Jules Verne, H.G. Wells, « aux origines de la Science-Fiction », ou comment l’on passe, de l’un à l’autre de ces pères fondateurs, d’une science ancienne à une science nouvelle, d’un visionnaire de l’espace et des horizons clos, à un narrateur du temps et de l’univers infini.
J'évoquerai les origines de ce genre relativement récent et toujours foisonnant, considéré souvent par les universitaires comme pseudo-littéraire, et qui est pourtant une étape essentielle de la modernité en littérature.
Avec la science-fiction qui date de la fin du 19ème, même si on peut toujours évoquer des ancêtres plus lointains; apparaît une nouvelle façon de se projeter dans l'imaginaire. L'esprit d'émerveillement, « the spirit of wonder » cher à Coleridge et aux Romantiques anglais renaît sous une forme nouvelle, s'incarne dans le nouvel univers de l'industrie et des machines : celui des grandes inventions, des grands systèmes, des grands réseaux d'un monde qui va se clore et s'ouvrir au cosmos.
Verne et Wells ont connu à leur époque un fabuleux succès, qui ne se dément pas aujourd'hui.

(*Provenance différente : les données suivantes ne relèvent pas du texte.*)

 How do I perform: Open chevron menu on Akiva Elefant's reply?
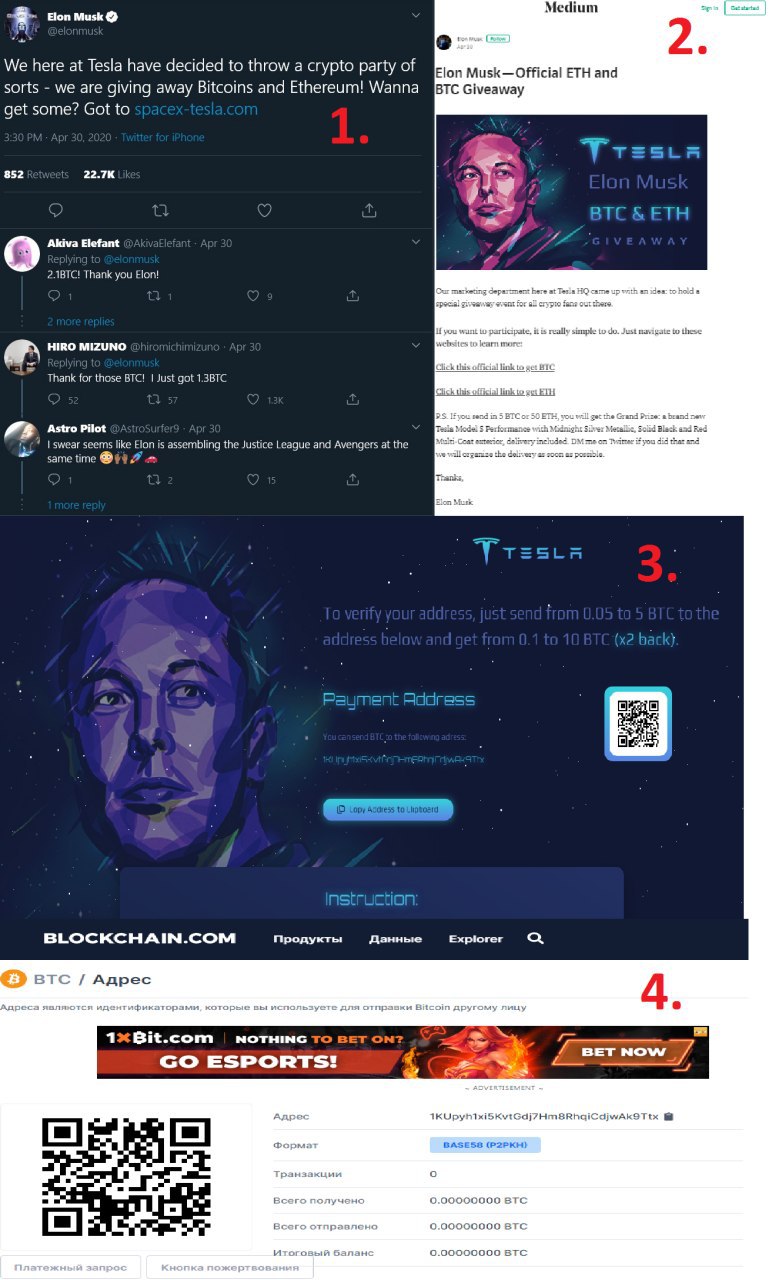click(417, 241)
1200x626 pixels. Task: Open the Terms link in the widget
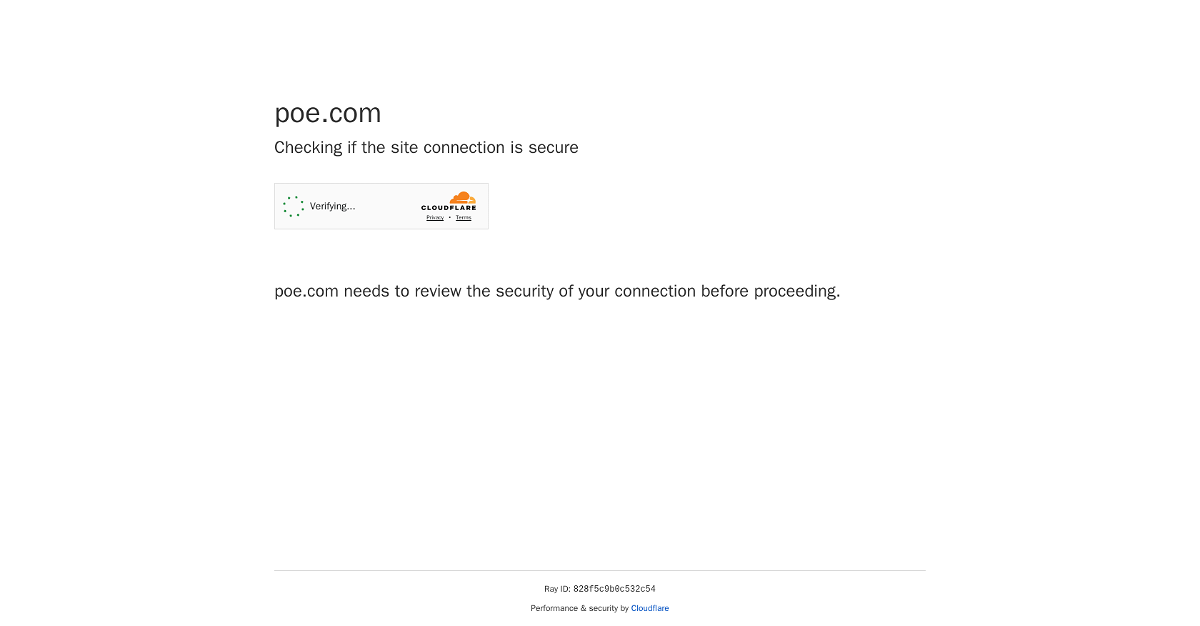(x=463, y=218)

Ces grands raconteurs arrivent au moment où tout le monde, ou presque, commence à savoir lire et ou les lecteurs deviennent innombrables. Ils ont besoin d'histoires, de récits, de poésie et de rêves pour échapper à un monde trop dur, comme l'enfant de la guerre que j'étais et qui découvrit son Jules Verne et son Wells dans les années 40, où ils devinrent un peu mes maîtres à penser.
Bernard Loing.
Ancien élève de l'Ecole Normale Supérieure de Saint-Cloud, Professeur des Universités en langue et littérature anglaises, BERNARD LOING est un des rares spécialistes de la Science Fiction. Dans sa thèse de doctorat d'Etat –H.G. Wells à l'œuvre 1894-1900- en particulier, il analyse en détail à partir des manuscrits, le cheminement de l'imagination de l'auteur et de son écriture narrative dans deux œuvres fondatrices du domaine: La Machine à explorer le temps et l'Île du Docteur Moreau.
Passionné de science et de technique, il a associé à sa carrière universitaire classique celle d'un haut responsable des Postes et Télécommunications françaises, en tant que Directeur de Cabinet du Ministre et chargé des affaires internationales de 1981 à 1986. Nommé Recteur du CNED, il est devenu l'un des principaux experts français des technologies éducatives au moment de l'arrivée du Minitel, d'Internet et de la téléphonie mobile.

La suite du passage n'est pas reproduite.